# FRAGMENTO DEL TEXTO
^^^^^^^^^^^^^^^^

En este sentido el republicanismo está comprometido con el ideal deliberativo de de la democracia: cuando en las decisiones se ha atendido a los argumentos de todos, aseguramos un razonable vínculo entre las decisiones adoptadas y la justicia, entre las decisiones y las buenas leyes, las que garantizan la libertad. Y es que la deliberación pública nos obliga a mostrar que, en algún sentido, las propuestas que defendemos resultan consistentes con principios generalmente aceptables de imparcialidad o de interés general: uno no puede decir que hay que hacer una inversión en un pueblo simplemente porque a él y a los suyos les sale a cuenta.
En la deliberación, incluso el tramposo, el que pretende hace pasar sus intereses por los intereses de todos, está obligado a proporcionar razones atendibles por los otros. Tendrá que demostrar que lo que defiende es lo más justo, por ejemplo, que los suyos son los más necesitados. Si no es así, si se demuestra que, apelando a los mismos principios que él invoca, los realmente necesitados son otros, deberá rectificar. En rigor, en la argumentación no importa si las propuestas arrancan con más o menos apoyos, no importa el número de partida sino el de llegada, importan las decisiones democráticas resultado de las deliberaciones.

^^^^^^^^^^^^^^^^

# CONJUNTO DE DATOS
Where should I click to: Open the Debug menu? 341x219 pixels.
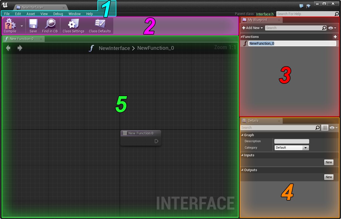coord(58,14)
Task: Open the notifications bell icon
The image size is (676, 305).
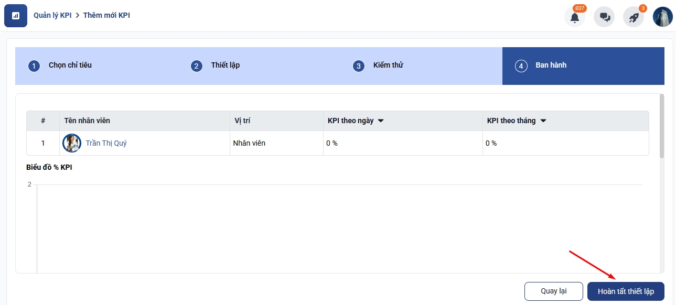Action: pyautogui.click(x=575, y=17)
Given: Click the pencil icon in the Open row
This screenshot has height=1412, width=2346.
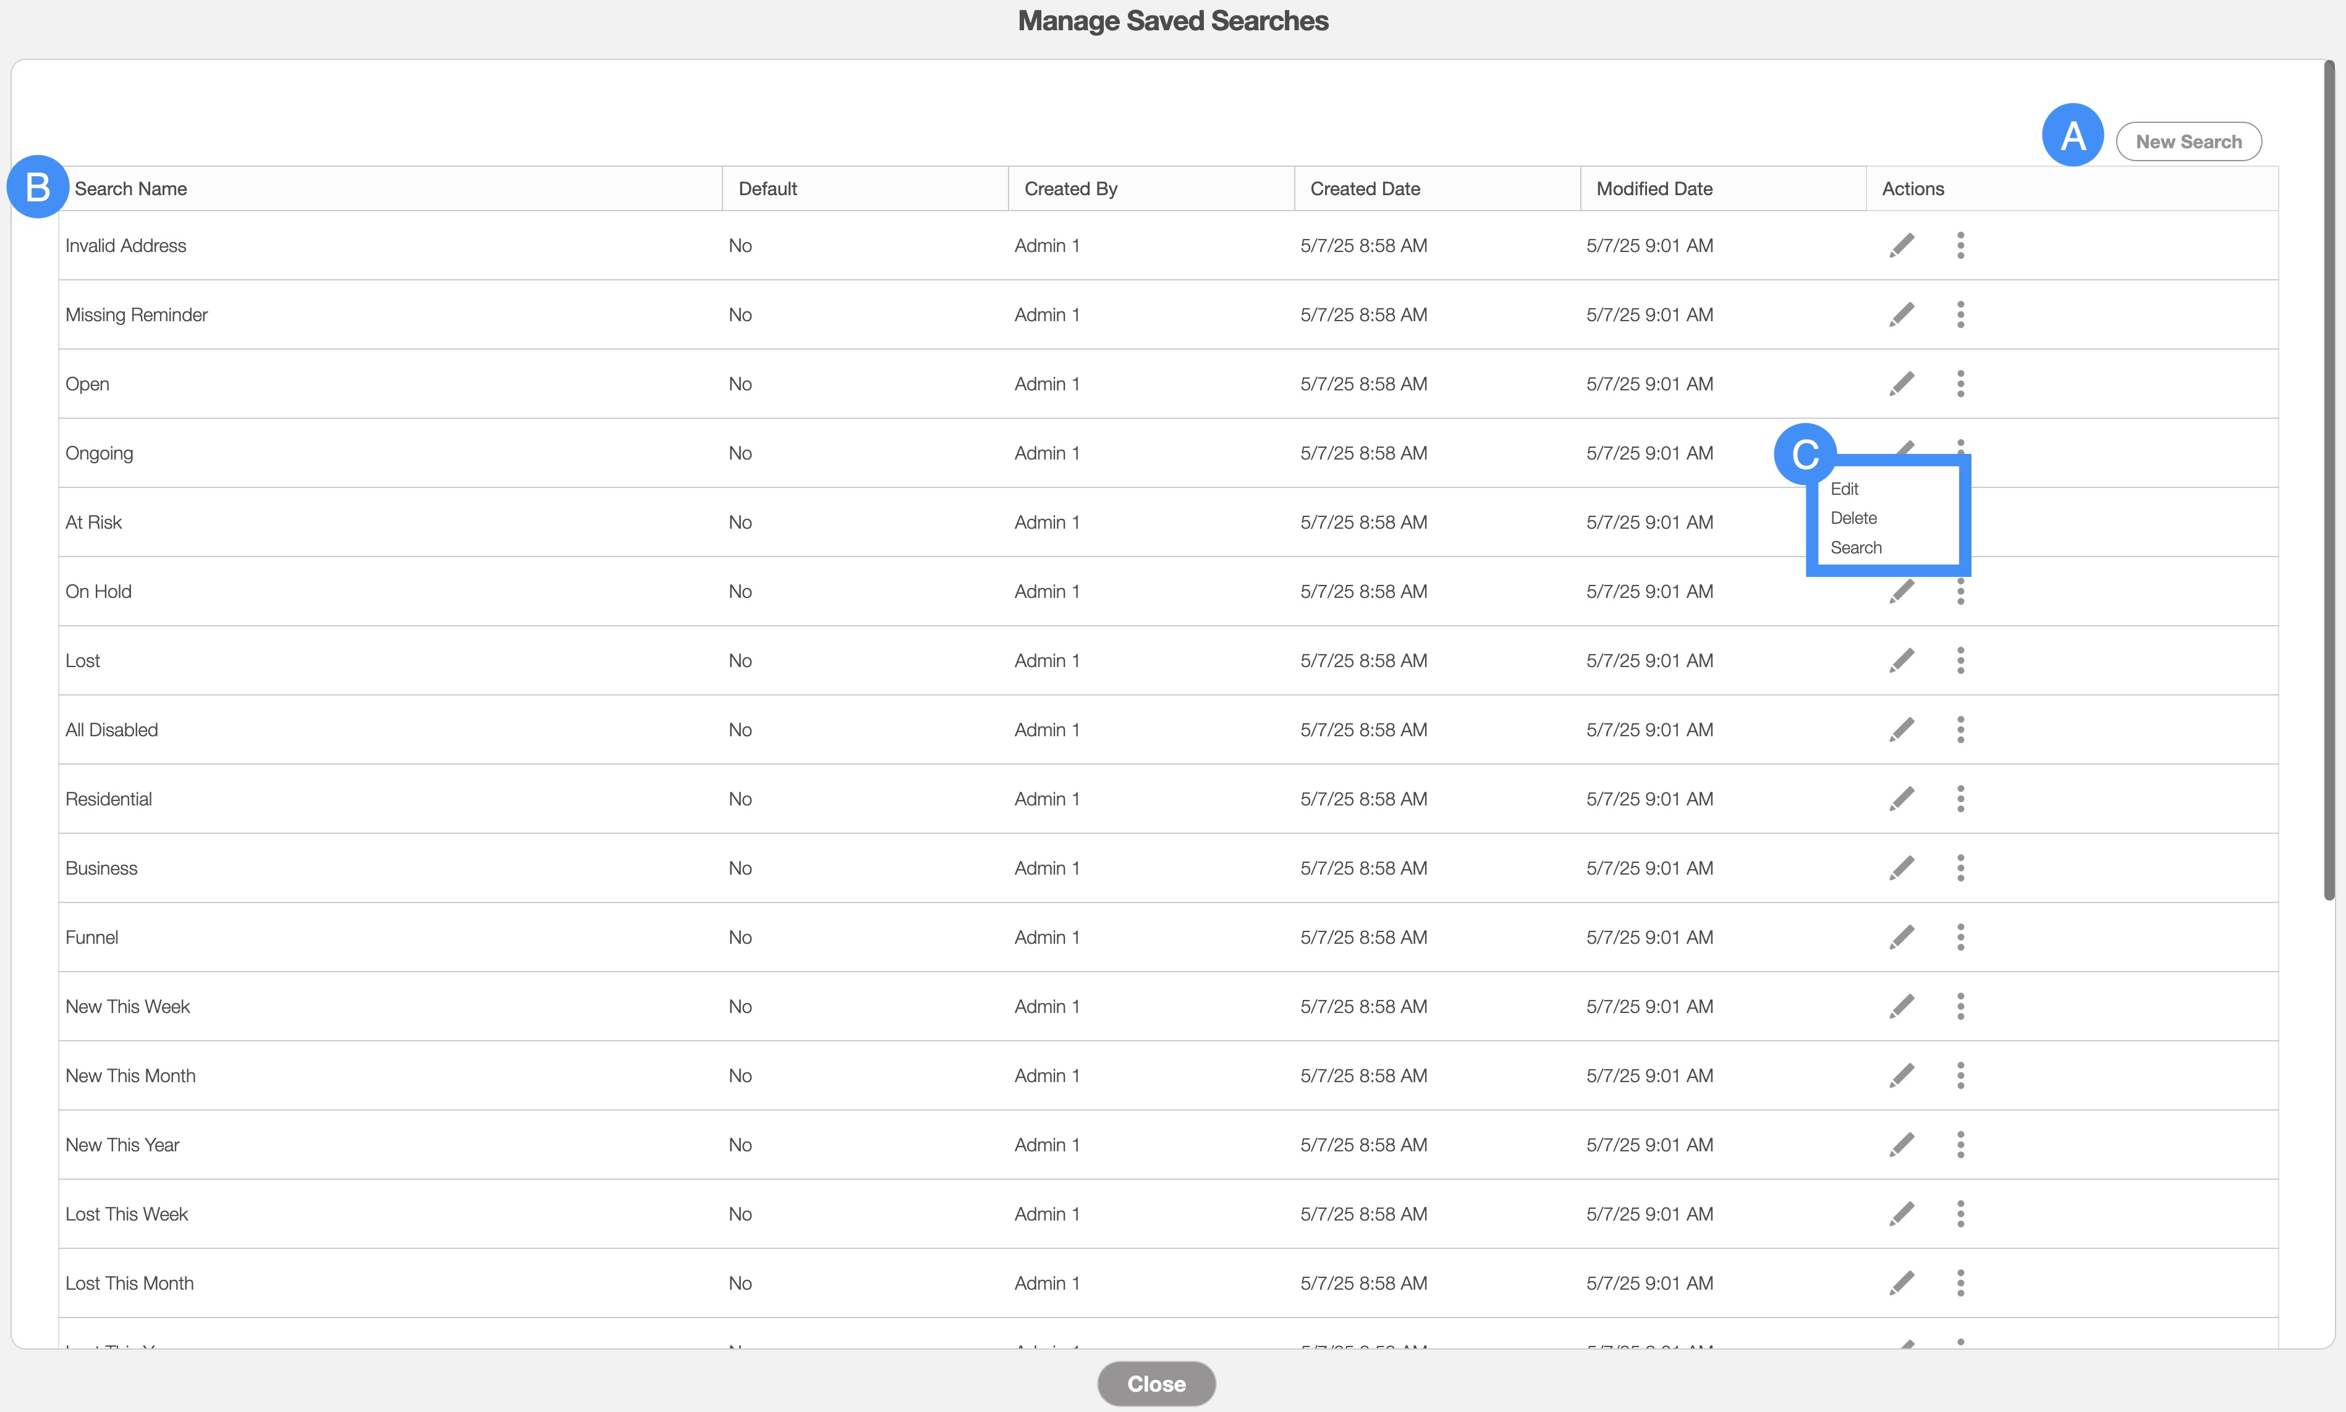Looking at the screenshot, I should (1902, 384).
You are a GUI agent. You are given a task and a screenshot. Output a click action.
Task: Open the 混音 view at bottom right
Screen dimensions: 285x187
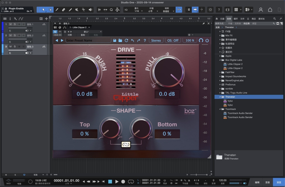point(267,182)
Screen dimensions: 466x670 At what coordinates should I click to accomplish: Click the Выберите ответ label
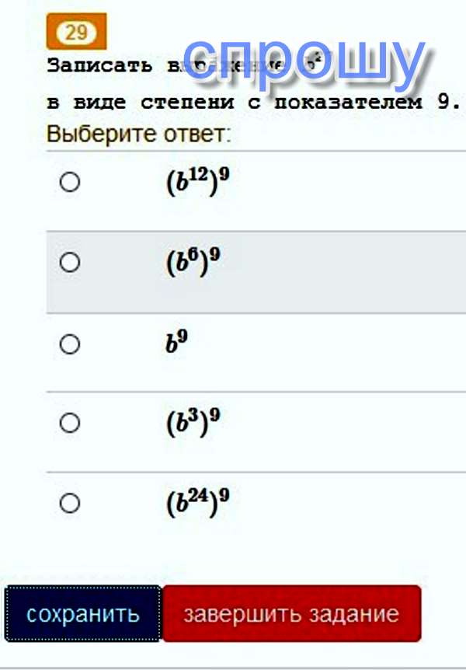(139, 134)
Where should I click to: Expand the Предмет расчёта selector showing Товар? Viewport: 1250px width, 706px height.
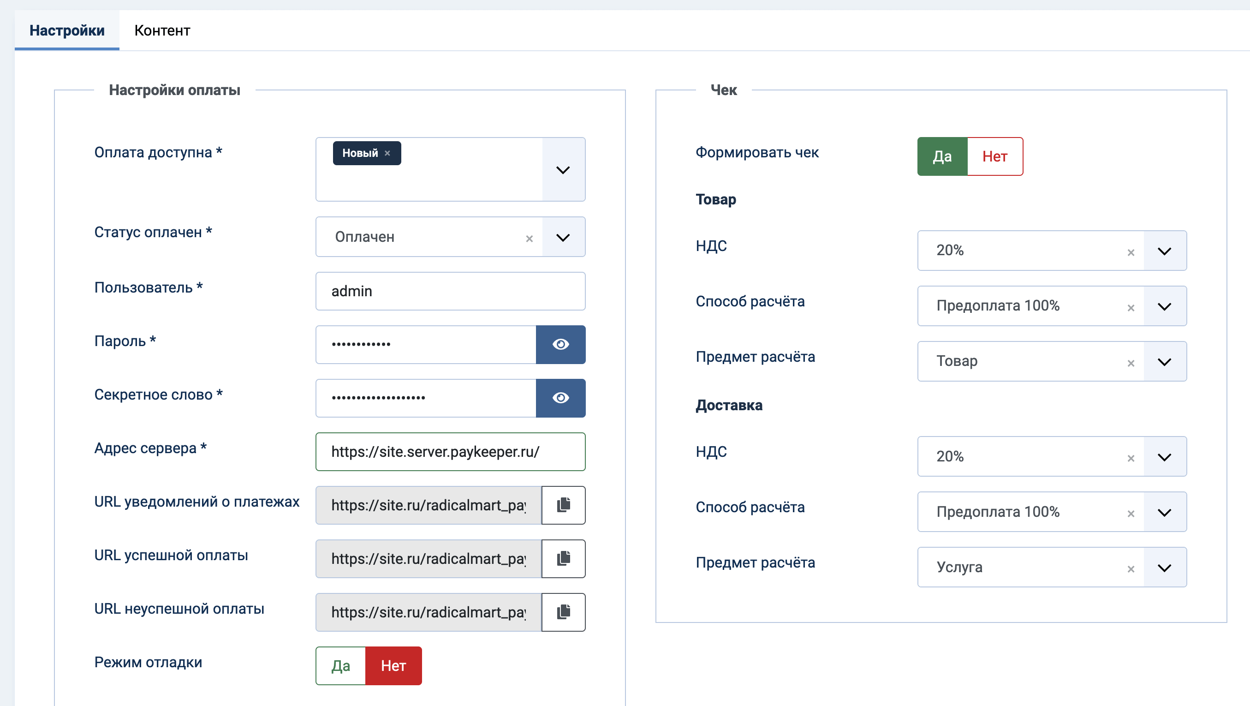coord(1165,361)
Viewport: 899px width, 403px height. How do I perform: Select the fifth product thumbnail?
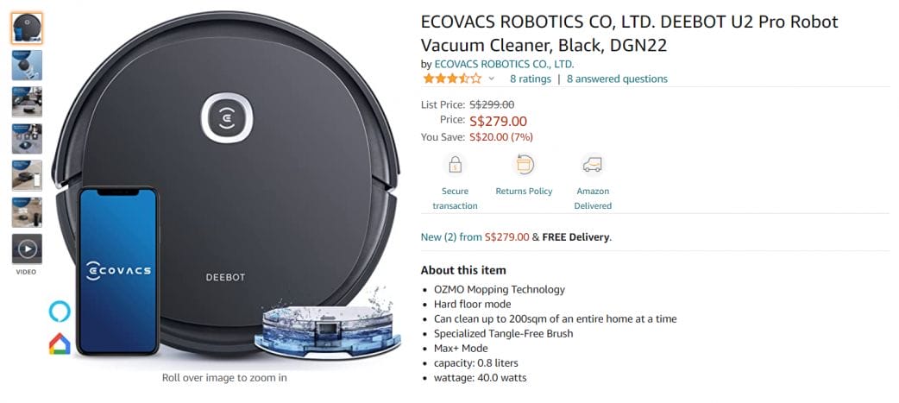coord(27,175)
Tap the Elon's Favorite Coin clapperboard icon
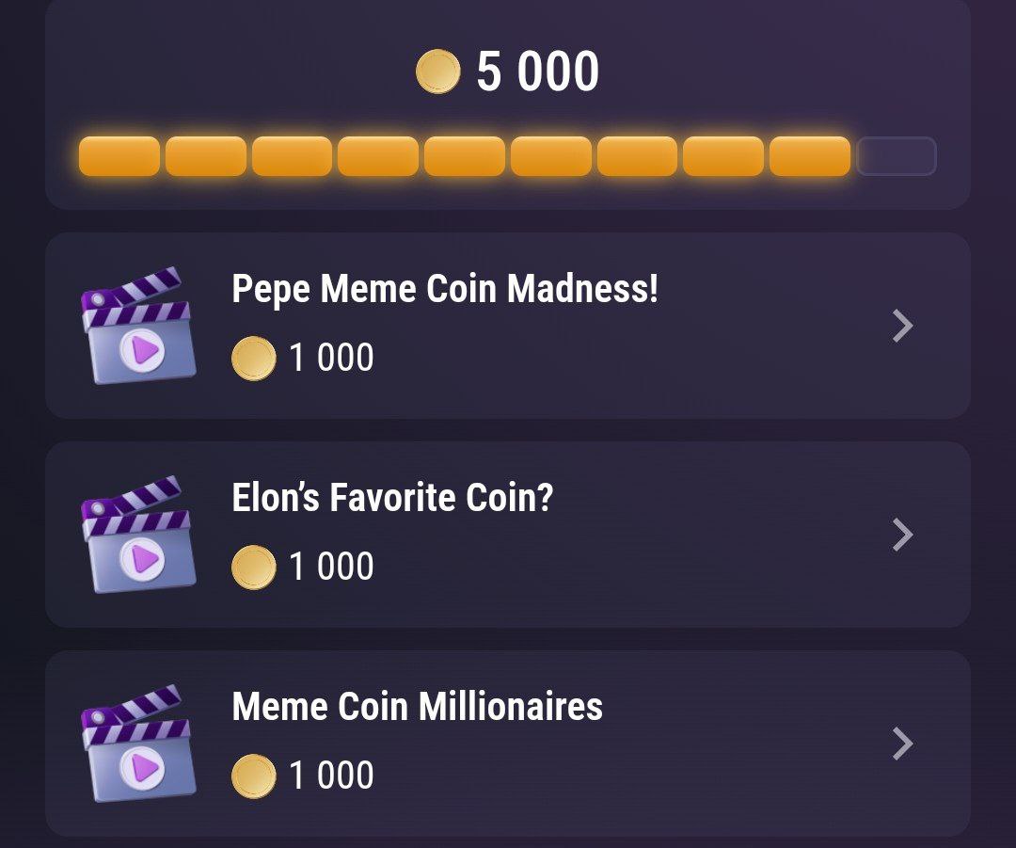This screenshot has height=848, width=1016. tap(138, 535)

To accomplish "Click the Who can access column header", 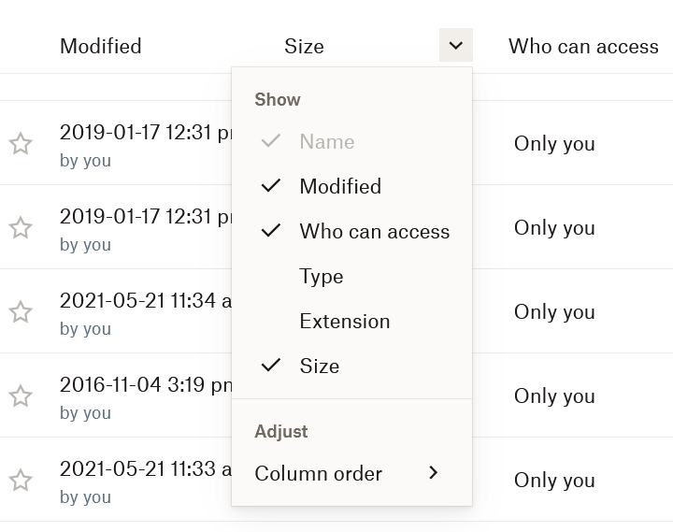I will pyautogui.click(x=583, y=46).
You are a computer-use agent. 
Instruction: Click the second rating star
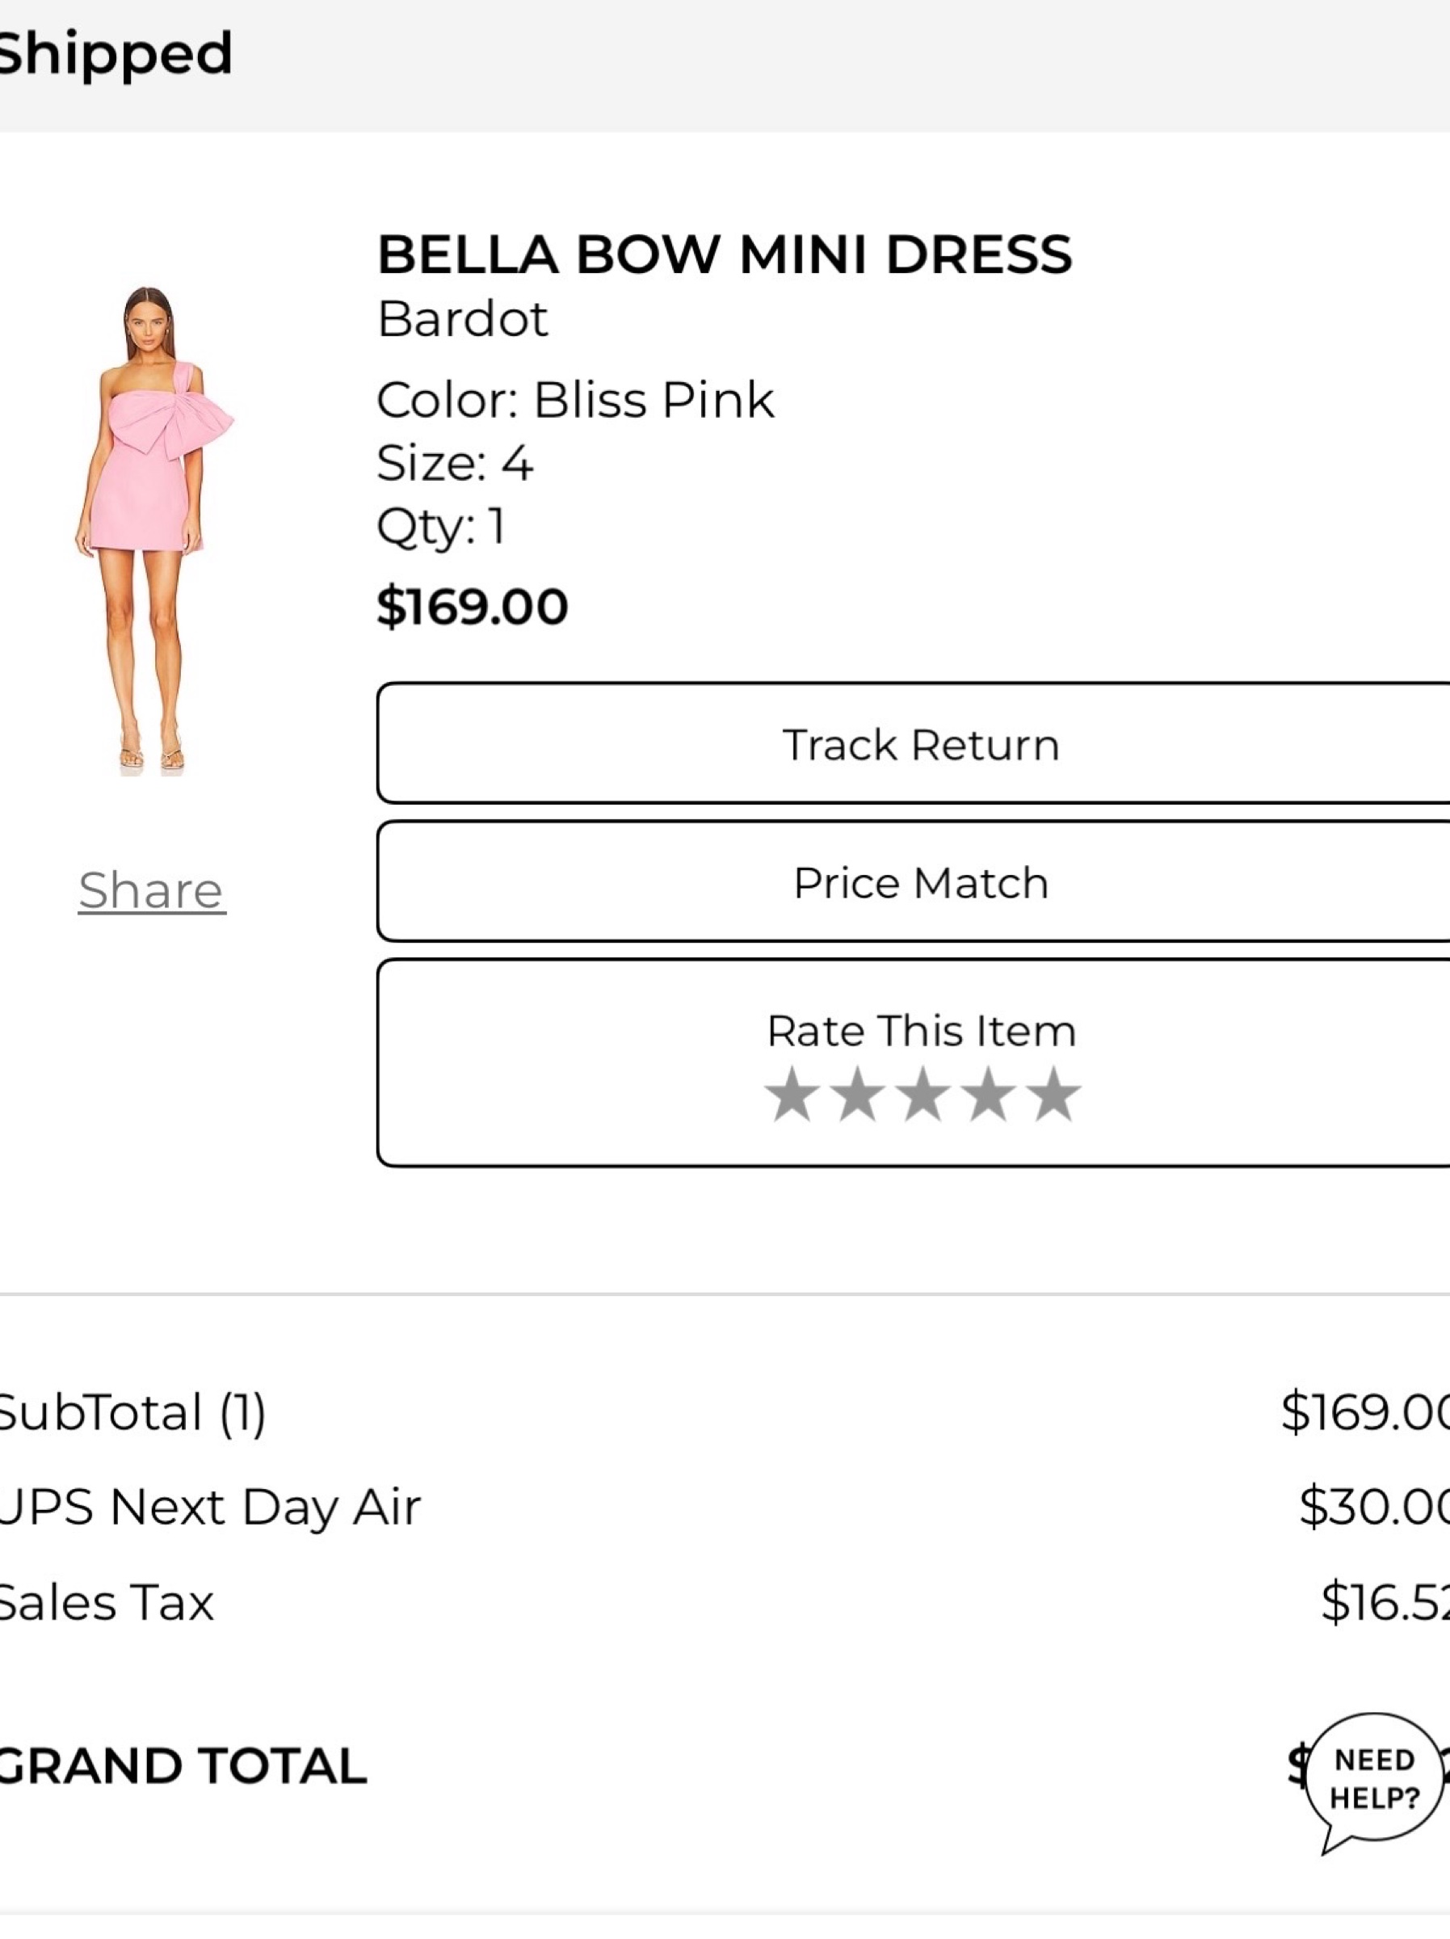point(857,1094)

^^^^^^^^^^^^^^^^

¿Puedes reproducir sin cambios el fragmento sobre la deliberación democrática desde «En la deliberación, incluso» hasta «de las deliberaciones.»?

En la deliberación, incluso el tramposo, el que pretende hace pasar sus intereses por los intereses de todos, está obligado a proporcionar razones atendibles por los otros. Tendrá que demostrar que lo que defiende es lo más justo, por ejemplo, que los suyos son los más necesitados. Si no es así, si se demuestra que, apelando a los mismos principios que él invoca, los realmente necesitados son otros, deberá rectificar. En rigor, en la argumentación no importa si las propuestas arrancan con más o menos apoyos, no importa el número de partida sino el de llegada, importan las decisiones democráticas resultado de las deliberaciones.